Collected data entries
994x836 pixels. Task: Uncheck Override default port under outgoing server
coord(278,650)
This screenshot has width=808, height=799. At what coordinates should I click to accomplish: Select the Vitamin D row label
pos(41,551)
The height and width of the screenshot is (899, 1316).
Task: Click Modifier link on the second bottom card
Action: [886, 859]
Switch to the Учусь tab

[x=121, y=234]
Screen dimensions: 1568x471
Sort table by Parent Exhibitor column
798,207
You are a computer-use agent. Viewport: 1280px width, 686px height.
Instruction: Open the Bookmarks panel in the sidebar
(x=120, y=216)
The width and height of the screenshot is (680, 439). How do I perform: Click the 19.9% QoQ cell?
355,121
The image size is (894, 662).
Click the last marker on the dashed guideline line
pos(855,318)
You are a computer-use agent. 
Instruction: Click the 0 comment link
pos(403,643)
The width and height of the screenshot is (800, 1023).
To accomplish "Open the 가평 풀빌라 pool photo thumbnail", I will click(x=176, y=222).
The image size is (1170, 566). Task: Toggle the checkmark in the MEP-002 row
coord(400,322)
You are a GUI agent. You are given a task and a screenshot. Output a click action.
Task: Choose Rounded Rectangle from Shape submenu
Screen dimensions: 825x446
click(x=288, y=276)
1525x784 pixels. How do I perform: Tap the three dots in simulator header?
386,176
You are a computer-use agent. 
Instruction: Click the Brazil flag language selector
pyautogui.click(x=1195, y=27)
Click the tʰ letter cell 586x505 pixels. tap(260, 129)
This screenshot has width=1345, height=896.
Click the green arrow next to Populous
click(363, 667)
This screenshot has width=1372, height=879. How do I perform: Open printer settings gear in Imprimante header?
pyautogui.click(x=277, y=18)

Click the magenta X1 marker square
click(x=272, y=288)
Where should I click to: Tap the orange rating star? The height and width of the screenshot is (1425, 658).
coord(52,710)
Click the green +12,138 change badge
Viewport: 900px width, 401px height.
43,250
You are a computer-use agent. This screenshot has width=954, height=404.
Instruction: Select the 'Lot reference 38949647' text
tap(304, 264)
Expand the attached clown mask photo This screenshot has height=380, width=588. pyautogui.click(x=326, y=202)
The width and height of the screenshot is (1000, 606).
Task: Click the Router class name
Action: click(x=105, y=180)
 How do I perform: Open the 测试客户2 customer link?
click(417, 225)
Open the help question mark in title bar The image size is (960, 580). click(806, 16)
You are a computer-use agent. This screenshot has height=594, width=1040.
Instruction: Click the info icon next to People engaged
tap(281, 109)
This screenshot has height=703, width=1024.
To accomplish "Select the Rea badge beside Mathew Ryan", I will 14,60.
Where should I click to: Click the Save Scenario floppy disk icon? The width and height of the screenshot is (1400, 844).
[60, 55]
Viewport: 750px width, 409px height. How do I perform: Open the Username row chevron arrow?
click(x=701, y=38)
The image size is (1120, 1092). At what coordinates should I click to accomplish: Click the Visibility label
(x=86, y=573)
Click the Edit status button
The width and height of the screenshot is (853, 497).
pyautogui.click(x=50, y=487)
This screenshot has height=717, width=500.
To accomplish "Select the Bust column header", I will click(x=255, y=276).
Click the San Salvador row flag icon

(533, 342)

▶ WHAT IS BEING ASKED
Reproduce exactly the entries above, limited to the lines from the one with "Sort table by Parent Exhibitor column" through the one with "The image size is (894, 662).", both included.

▶ RESULT OF THE EXERCISE
Sort table by Parent Exhibitor column
798,207
You are a computer-use agent. Viewport: 1280px width, 686px height.
Instruction: Open the Bookmarks panel in the sidebar
(x=120, y=216)
The width and height of the screenshot is (680, 439). How do I perform: Click the 19.9% QoQ cell?
355,121
The image size is (894, 662).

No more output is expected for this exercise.